Almost end of week one!

The first week of the program is almost over. I can't wait for the long weekend coming up. Monday is Martin Luther King day, a statutory holiday in the United States. It will give me a chance to catch up with the reading; we are assigned to read about four articles or book chapters every night. It is far too early to offer any assessment of the program. But here are a few “noticings” (as George Lakey, Director of Training for Change, might say).
The students: There are 40 of us – a big class when it comes to discussions. Surprisingly, only ten of us are women. The group includes four Canadians, two Australians, one British, one Chinese, one Puerto Rican; the others are from the US. There is good racial diversity. There is a mix of public and private sector unions: operating engineers, boilermakers, municipal and county employees, longshoremen, police, professional engineers, transit, journalists, firefighters, teachers, nurses, steelworkers, and others. No one here from the Change to Win coalition( the unions that recently broke away from the AFL-CIO). There is a mix of union staff and elected officers. Most hold senior positions at a local, district or state level. A few of us hold senior positions at a national level.

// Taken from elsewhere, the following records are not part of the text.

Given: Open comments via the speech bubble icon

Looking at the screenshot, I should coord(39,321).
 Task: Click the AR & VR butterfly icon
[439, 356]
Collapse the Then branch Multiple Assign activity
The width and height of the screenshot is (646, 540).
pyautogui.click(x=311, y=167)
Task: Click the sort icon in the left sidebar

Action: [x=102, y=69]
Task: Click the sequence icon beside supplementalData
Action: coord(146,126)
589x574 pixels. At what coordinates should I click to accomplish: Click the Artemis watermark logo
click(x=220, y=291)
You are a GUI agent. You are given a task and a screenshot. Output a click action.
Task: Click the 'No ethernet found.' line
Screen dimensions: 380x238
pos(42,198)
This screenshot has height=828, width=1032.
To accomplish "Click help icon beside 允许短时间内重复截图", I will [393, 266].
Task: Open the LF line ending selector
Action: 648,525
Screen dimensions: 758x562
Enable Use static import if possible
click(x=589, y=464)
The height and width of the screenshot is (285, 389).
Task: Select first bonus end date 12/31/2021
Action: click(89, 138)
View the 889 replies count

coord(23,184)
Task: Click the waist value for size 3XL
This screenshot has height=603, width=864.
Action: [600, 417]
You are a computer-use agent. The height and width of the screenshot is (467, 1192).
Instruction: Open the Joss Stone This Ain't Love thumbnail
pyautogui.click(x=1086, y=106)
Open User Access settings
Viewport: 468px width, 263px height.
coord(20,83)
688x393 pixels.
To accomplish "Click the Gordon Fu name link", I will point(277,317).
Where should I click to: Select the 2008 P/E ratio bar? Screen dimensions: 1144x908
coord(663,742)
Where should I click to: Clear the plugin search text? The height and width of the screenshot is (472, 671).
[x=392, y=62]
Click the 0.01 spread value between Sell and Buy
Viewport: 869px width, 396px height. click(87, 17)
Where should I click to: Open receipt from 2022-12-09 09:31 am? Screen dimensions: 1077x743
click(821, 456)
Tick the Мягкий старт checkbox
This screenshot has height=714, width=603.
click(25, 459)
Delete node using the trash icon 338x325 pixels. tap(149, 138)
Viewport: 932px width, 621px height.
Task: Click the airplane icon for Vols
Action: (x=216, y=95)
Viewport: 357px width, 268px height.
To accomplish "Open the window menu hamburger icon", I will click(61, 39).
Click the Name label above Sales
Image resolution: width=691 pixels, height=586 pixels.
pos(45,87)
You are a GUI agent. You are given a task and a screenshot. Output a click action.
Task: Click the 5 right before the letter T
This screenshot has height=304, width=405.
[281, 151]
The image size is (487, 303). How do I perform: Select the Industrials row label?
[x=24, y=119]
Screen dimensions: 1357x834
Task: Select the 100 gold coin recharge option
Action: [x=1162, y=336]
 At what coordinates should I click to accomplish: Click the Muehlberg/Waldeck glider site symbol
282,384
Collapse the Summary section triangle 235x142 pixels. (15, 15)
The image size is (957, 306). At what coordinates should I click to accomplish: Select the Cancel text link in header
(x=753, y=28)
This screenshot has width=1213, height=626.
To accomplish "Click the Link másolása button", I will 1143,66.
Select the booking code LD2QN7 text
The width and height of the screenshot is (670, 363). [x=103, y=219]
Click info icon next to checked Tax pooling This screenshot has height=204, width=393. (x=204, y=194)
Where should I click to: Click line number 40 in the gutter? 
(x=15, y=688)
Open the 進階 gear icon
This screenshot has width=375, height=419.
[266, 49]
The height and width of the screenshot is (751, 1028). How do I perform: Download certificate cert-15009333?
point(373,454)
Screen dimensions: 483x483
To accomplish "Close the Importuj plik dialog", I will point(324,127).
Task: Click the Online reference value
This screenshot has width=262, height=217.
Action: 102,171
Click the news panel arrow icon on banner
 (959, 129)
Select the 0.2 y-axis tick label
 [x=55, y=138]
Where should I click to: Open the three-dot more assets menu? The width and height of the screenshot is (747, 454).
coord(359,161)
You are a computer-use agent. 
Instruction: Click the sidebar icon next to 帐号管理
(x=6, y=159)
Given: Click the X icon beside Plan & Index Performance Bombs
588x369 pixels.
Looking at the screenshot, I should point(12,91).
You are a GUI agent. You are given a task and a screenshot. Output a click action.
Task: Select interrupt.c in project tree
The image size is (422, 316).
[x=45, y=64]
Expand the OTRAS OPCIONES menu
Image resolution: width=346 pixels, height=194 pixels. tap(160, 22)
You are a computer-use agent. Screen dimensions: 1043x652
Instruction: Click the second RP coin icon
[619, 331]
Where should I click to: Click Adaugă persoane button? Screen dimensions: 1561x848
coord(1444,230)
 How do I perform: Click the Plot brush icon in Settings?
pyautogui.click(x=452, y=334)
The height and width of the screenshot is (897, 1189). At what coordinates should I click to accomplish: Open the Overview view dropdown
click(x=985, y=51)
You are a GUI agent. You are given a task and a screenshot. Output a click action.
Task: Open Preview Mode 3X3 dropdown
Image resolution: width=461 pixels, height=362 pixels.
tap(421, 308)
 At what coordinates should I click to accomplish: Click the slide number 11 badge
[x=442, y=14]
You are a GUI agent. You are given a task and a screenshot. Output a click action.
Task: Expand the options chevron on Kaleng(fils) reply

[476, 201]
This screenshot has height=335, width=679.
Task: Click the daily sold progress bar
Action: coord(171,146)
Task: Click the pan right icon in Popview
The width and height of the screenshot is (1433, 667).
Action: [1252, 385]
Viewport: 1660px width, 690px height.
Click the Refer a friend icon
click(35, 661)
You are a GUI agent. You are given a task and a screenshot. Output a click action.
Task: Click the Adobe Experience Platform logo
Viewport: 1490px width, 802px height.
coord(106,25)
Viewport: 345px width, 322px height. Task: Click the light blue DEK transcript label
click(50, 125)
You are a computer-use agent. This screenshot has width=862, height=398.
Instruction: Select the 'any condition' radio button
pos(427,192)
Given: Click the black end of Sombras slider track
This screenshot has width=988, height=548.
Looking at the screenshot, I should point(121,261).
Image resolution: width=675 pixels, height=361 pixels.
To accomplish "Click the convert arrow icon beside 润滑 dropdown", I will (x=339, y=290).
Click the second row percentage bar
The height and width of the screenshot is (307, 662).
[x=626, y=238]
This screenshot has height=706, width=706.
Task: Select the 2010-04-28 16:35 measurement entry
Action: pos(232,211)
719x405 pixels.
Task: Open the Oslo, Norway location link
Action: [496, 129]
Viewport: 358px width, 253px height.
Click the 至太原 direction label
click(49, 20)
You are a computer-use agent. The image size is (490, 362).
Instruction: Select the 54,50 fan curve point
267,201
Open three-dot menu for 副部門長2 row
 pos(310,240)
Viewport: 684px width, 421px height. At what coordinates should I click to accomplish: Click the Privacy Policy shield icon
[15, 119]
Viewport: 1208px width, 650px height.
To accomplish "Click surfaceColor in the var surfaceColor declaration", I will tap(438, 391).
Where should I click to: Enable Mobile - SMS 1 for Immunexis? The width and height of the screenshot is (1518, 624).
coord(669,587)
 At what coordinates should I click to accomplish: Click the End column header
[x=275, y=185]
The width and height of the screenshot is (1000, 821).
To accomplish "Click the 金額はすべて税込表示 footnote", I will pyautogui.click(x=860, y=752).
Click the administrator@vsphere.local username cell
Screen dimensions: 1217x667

The course: So far, the program has consisted of four sessions a day, most consisting of a lecture followed by a question/discussion period. The format does not involve much back and forth between students but there is a lot of interaction and good discussion in smaller groups outside of class time. The program covers a lot of topics. Some are addressed in a single session, others are revisited several times over the six weeks. Several topics, such as strategic choices for unions and organizational development, are covered through the “case method.” We are assigned a case to read and prepare, and in class we engage in an analysis of the situation: what happened, what decisions were made, why did things go the way they went, could there have been a different outcome, and so forth. This week we dealt with the case of the PATCO strike, when the U.S. air traffic controllers struck and were consequently fired in 1981 by Ronald Reagan and his administration.

It has been thirty years since I’ve been in this kind of classroom environment. I am doing my best to stay with it even though the approach goes against the popular union education model that I support.